God heeft zijn soevereiniteit ingeperkt tot zijn Woord
Een veelgemaakte denkfout is de almacht van God te beschouwen als letterlijk 'onbeperkte' macht. De schrijver Pé de Bruin (in januari 2009 overleden) schreef dat deze denkfout ertoe leidt "dat men God verantwoordelijk stelt voor al het lijden in de wereld. Dat heeft weer tot gevolg dat velen niet van God willen weten".[4] Onbeperkte macht bestaat echter niet, zo zegt De Bruin:"Een feit is dat onbeperkte macht nooit iets van zijn macht zou kunnen prijsgeven, want dan zou het immers geen onbeperkte macht meer zijn. Nu heeft God toch de hoogst denkbare macht die er is, bij herhaling iets van Zijn macht prijsgegeven. Dat heeft hij gedaan door de beloften die Hij de mensheid heeft gegeven. Om van de talloze beloften er maar één uit te nemen: God beloofde Noach, dat er nóóit meer een zondvloed zou komen. Hij heeft dus niet meer de macht om dat wel te doen."[5]

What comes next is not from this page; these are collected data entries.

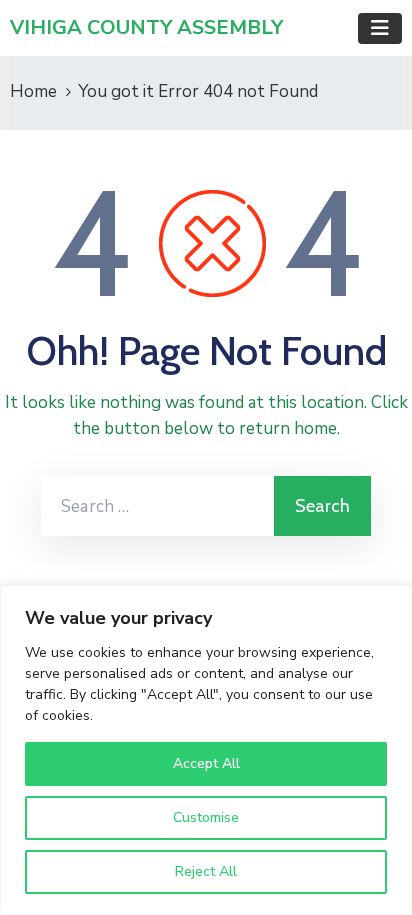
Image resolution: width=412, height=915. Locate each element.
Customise (206, 817)
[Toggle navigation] (380, 28)
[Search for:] (157, 506)
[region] (206, 750)
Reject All (206, 871)
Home (33, 91)
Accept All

God is oppermachtig: hij heeft het vermogen om zijn wil of heerschappij ten uitvoer te brengen. God zetelt op de troon van het universum en heerst over alles. Gods absolute heerschappij betekent dat zijn wil wet is in het heelal. Zijn (raads)besluiten staan vast en zijn wil zal worden uitgevoerd (zie o.a. Jesaja 46:10 en Mattheüs 16:10). Ofschoon de oppermacht van God onbeperkt is, kent de soevereiniteit van God bepaalde grenzen. God is soeverein en niemand hoeft hem te vertellen wat hij moet doen. Tegelijk is hij zó soeverein, dat hij zichzelf gebonden heeft aan wat hij zegt (Psalm 89:35). God heeft zijn soevereiniteit ingeperkt tot zijn Woord. Ook hier hebben we te maken met het karakter van God. Gods rechtvaardigheid betekent onder meer dat hij uitsluitend de zuivere waarheid spreekt en daaruit leeft. God houdt zich aan zijn woord en vervult al zijn beloften. Mensenkinderen kunnen daarom altijd vertrouwen op wat God in zijn Woord heeft beloofd, want tegen zijn eigen beloften ingaan kan hij niet. "Als wij ontrouw zijn, blijft hij getrouw. Hij kan Zichzelf niet verloochenen" (2 Timotheüs 2:13). God kan niet tegelijk rechtvaardigheid zijn en zijn beloften breken. Dat is logisch tegenstrijdig.
Gods almacht: conclusie
Een stelling waarbij God met zichzelf in tegenspraak komt, kan niet beschouwd worden als bewijs dat hij niet bestaat. Gods almacht betekent dat hij alles kan doen wat logisch mogelijk is en wat niet in strijd is met zijn natuur. Het 'kunnen doen wat logisch mogelijk is' staat voor God evenwel gelijk aan 'kunnen doen wat niet in strijd is met zijn natuur'. Dat zijn geen twee verschillende dingen.God is een intelligente bovennatuurlijke schepper, die de reden is voor het bestaan van de logische orde. Hij heeft deze orde 'opgelegd' aan zijn universum en aangezien wij gemaakt zijn naar Gods beeld, kennen wij intuïtief de wetten van de logica. God is de schepper van al wat is en daarmee is hij de bron en maatstaf voor alles wat er bestaat. Zo is God de bron van de waarheid, ook de maatstaf voor de waarheid. De logica van de waarheid is de logica van de wet van de non-contradictie. Dit beginsel stelt dat een bewering en zijn ontkenning nooit tegelijk waar kunnen zijn. God is consistent, dat wil zeggen innerlijk samenhangend en niet tegenstrijdig, en kan niet liegen. Zo weerspiegelt de wet van non-contradictie Gods natuur; God kan niet liegen omdat dit zijn volmaakte natuur tegenspreekt.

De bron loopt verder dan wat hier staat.